Bak gayung bersambut, investor asing makin bergairah menanamkan modalnya di Indonesia. Salah satunya karena Indonesia dinilai cukup menjanjikan untuk menjadi lahan investasi bagi investor asing. Penanaman modal atau investasi tidak lagi sebatas di sektor keuangan, tapi juga ke sektor lain termasuk properti.
Akibatnya, tanah atau lahan yang belum mempunyai infrastruktur lengkap menjadi incaran pemodal asing.
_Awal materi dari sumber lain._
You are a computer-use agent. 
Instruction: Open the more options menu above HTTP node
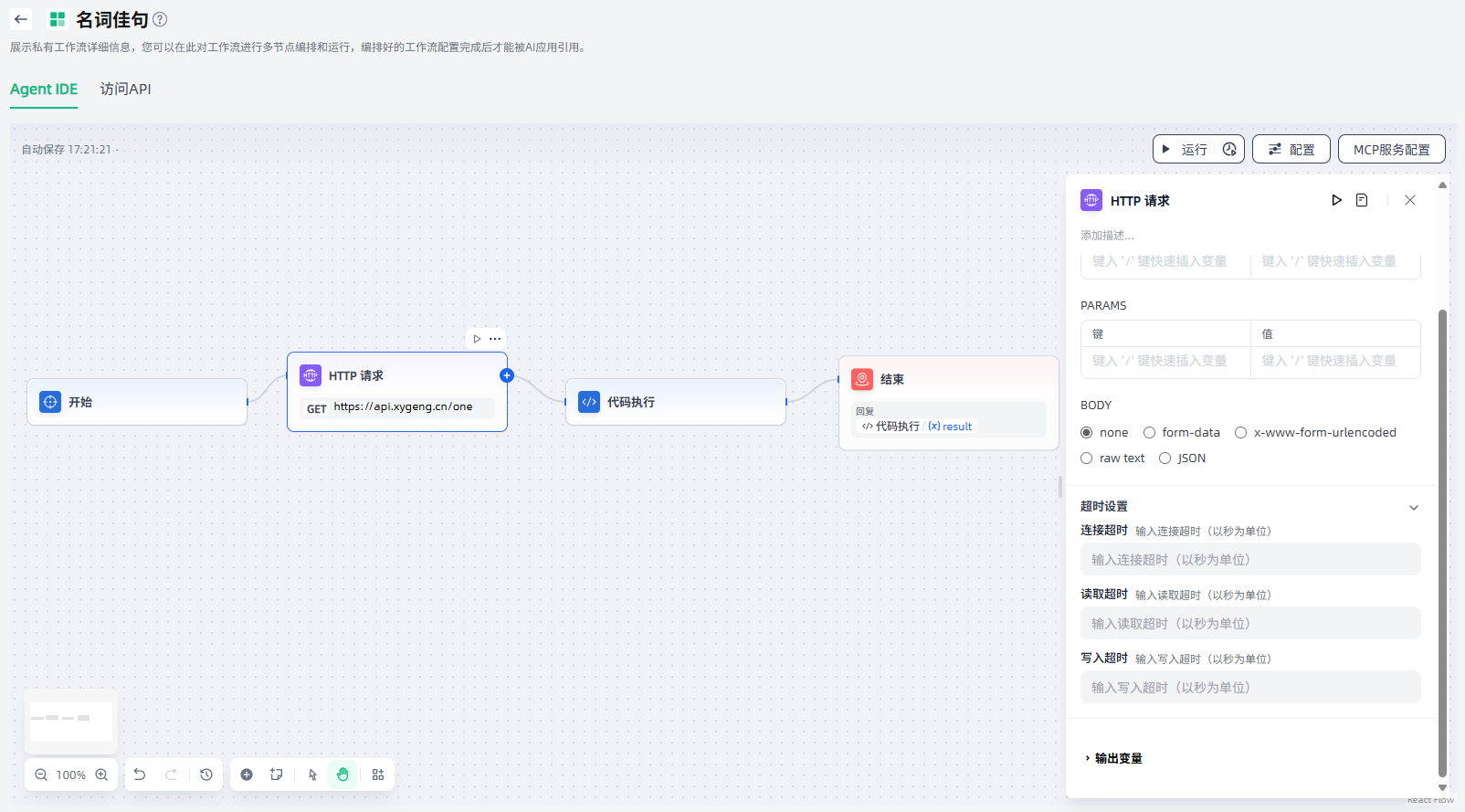click(495, 339)
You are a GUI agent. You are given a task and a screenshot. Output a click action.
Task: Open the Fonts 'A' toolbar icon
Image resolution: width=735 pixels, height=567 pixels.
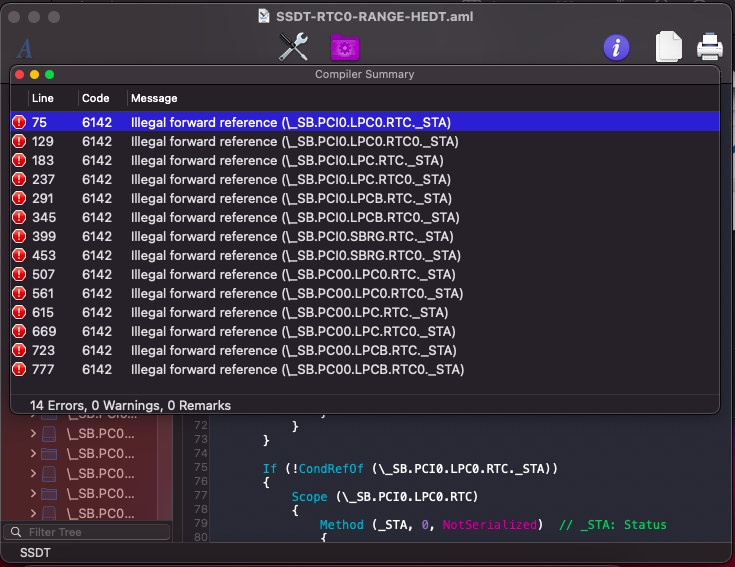tap(25, 48)
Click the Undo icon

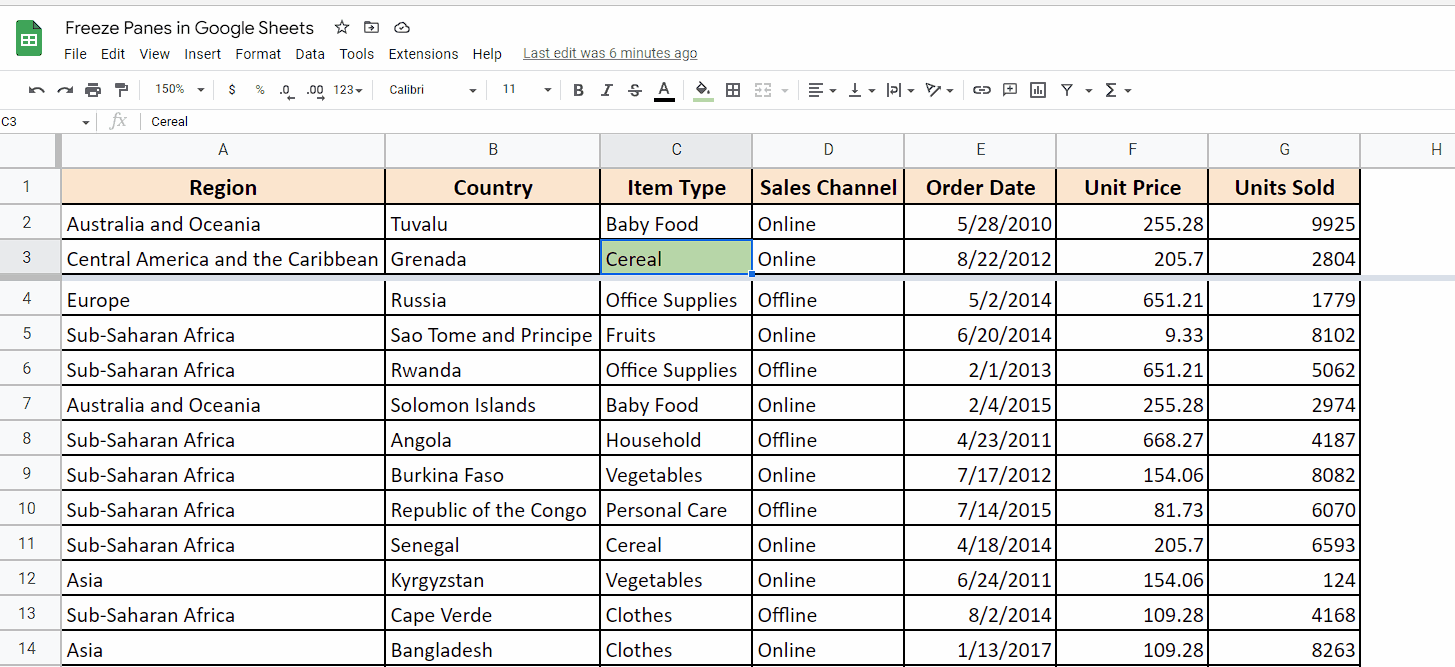(x=37, y=89)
Mayoritas lahan yang potensial untuk di Indonesia pun sudah dimiliki investor asing.
“Sekarang ini (lahan) sudah habis dalam menghadapi pasar bebas ASEAN," ujar Ketua Bidang Otomotif Asosiasi Pengusaha Indonesia (Apindo) Soebronto Laras saat berbincang dengan wartawan, di Jakarta, Rabu (16/4).
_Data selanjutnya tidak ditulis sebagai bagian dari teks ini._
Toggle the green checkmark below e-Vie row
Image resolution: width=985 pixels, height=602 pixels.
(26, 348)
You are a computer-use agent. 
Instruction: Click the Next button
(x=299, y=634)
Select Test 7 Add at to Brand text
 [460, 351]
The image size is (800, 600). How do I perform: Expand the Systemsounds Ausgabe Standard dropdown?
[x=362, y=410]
"Kalau sampai terjadi apa apa mereka tinggal ngepak koper dan selamat tinggal. Beda kalau kita, kita enggak akan pindah kemana mana. Mesti disadari ini." katanya.
Gambaran ini cukup memprihatinkan. Penguasaan tanah dan lahan menambah panjang daftar sektor bisnis di Indonesia yang sudah berada di genggaman investor asing. Merdeka.com mencatat beberapa fakta dan gambaran terkait penguasaan lahan dan tanah oleh investor asing. Berikut paparannya.
Raup untung dari harga tanah
Ketua Bidang Otomotif Asosiasi Pengusaha Indonesia (Apindo) Soebronto Laras menuturkan, cukup dengan memiliki lahan tidur saja, tanpa perlu membangun pabrik, investor asing sudah dijamin untung. Mengingat, tren harga lahan di Indonesia selalu naik.
Investor asing membeli lahan di Indonesia dengan harga rata-rata USD 40 per meter. Saat ini, harga lahan tersebut bisa naik hingga menjadi USD 200 per meter.
"Ada sesuatu yang enggak enak dan itu merugikan kita. Pengusaha yang lain belum membangun saja sekarang sudah untung dari tanah saja mereka sudah empat kali lipat."
Mayoritas di sekitar tol Jakarta-Cikampek
Ketua Bidang Otomotif Dewan Pimpinan Nasional Asosiasi Pengusaha Indonesia (DPN Apindo), Soebronto Laras, mengatakan salah satu lahan yang telah dikuasai adalah tanah sekitar tol Jakarta - Cikampek. Semua tanah sudah dibeli meski belum dilakukan pembangunan.
"Di luar Jakarta sepanjang jalan tol sampai Cikampek nanti akan nyambung ke Cirebon akan jadi potensi (bisnis) besar. Tapi kawasan industri itu sudah dibeli pengusaha asing. Semua sepanjang jalan tol Bekasi, Karawang, Cikampek sudah sold out," ucap Soebronto dalam diskusi bersama wartawan di kantor Apindo, Jakarta, Rabu (16/4).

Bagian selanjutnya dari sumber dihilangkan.